I have supposed that the solution is not unique, i.e. that there are $u_1,u_2$ that satisfy the problem. Then $w=u_1-u_2$ satisfies the following problem
$\left\{\begin{matrix} w_{tt}=w_{xx}, & 0<x<L,t >0\\ w(x,0)=0, & 0 \leq x \leq L\\ w_t(x,0)=0, & 0 \leq x \leq L \\ w_x(0,t)-2w_t(0,t)=0 & , t \geq 0\\ w_x(L,t)+3w_t(L,t)=0, & t \geq 0 \end{matrix}\right.$
After making some operations, we get that
$$\frac{d}{dt} \left[ \frac{1}{2} \int_0^L (w_t^2+w_x^2)(x,t) dx\right]=-3w_t^2(L,t)-2w_t^2(0,t)$$
We set $E(t)=\frac{1}{2} \int_0^L (w_t^2+w_x^2)(x,t) dx$ as the energy of the system.
But how do we know that $\frac{1}{2} \int_0^L (w_t^2+w_x^2)(x,t) dx$ is positive?
Also why does $E(t)=0$ imply that $w_t^2+w_x^2=0$ ? Couldn't we also get elsewhise that $E(t)=0$?
$E(t)$ is an integral over a non-negative function, because $w_t^2 \geq 0$ and $w_x^2 \geq 0$ (squares!!), so $E(t) \geq 0$ must hold.

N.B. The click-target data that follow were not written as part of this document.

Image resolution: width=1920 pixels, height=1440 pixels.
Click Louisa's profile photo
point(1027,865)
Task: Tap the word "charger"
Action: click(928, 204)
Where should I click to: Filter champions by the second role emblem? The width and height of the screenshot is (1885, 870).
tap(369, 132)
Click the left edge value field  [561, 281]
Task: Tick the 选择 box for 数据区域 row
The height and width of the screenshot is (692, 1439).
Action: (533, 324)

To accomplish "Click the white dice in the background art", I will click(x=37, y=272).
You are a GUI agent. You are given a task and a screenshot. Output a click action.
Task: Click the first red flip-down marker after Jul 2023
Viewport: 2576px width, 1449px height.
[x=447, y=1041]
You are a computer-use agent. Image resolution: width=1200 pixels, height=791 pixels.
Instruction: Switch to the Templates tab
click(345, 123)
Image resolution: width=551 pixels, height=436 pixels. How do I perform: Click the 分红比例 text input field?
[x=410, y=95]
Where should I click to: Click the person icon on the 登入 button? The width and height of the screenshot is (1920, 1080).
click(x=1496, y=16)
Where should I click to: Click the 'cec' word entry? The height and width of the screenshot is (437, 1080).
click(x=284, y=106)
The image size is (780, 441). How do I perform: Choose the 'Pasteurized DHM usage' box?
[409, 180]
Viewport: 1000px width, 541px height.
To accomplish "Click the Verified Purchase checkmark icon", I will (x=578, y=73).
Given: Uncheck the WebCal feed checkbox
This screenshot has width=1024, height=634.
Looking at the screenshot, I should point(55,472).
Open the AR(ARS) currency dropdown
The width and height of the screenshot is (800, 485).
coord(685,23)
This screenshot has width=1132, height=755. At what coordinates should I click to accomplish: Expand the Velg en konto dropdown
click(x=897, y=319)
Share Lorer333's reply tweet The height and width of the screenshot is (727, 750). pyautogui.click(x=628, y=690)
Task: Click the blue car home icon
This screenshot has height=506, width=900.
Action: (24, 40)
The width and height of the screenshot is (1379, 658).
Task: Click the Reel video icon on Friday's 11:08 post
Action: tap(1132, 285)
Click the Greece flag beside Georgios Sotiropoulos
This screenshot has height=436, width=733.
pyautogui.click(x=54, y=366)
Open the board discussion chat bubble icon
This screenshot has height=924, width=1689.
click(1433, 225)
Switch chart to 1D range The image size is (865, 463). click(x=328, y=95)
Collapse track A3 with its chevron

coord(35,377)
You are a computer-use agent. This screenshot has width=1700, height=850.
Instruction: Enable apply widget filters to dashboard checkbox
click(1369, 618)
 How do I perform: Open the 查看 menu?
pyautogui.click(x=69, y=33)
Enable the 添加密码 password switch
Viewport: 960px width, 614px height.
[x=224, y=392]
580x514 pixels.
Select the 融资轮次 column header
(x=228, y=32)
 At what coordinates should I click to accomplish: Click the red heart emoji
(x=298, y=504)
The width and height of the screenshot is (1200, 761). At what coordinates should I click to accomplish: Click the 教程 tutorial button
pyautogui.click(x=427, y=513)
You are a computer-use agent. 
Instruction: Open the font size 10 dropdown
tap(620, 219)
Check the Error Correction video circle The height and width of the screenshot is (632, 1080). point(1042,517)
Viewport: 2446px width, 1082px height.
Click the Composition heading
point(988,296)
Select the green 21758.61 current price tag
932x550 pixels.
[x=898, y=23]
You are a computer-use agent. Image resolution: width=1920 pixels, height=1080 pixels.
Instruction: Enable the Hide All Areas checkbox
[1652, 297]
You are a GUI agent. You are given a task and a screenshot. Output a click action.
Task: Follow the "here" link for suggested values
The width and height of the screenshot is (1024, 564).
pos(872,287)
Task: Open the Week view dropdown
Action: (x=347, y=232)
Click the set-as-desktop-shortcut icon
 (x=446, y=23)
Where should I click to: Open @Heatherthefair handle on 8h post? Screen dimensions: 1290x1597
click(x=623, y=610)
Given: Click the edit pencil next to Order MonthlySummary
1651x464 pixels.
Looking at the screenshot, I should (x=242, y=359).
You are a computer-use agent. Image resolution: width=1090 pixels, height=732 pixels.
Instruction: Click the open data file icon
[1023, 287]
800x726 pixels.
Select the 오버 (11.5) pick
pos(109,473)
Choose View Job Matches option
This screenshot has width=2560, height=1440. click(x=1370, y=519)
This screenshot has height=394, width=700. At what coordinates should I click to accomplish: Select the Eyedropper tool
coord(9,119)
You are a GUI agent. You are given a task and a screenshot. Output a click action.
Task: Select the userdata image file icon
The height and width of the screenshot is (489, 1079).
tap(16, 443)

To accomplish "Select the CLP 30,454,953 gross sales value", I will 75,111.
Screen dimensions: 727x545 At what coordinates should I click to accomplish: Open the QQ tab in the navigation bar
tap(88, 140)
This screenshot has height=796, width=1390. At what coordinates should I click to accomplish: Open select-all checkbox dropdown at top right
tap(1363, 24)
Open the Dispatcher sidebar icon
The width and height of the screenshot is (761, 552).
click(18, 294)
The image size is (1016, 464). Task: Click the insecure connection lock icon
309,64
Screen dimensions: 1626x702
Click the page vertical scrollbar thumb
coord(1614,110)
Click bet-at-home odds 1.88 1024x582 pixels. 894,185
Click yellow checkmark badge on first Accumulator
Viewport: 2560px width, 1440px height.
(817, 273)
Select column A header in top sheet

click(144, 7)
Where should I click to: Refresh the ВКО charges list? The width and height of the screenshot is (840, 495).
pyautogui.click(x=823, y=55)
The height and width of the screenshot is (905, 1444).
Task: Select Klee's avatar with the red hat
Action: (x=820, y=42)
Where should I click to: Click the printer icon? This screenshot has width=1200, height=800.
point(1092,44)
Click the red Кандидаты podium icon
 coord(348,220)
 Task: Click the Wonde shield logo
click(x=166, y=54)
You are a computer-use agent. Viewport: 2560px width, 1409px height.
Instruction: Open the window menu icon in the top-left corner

The answer to the second question is also simple: If you have an integral over a non-negative function, and the integral is zero, also the function has to be zero almost everywhere. (Because, assume it would not be zero almost everywhere, then it cannot be negative, so it has to be positive on a set of measure greater than zero. But then, then integral can only be strictly larger than zero). These are both basic properties of the integral that you probably won't have to prove in detail.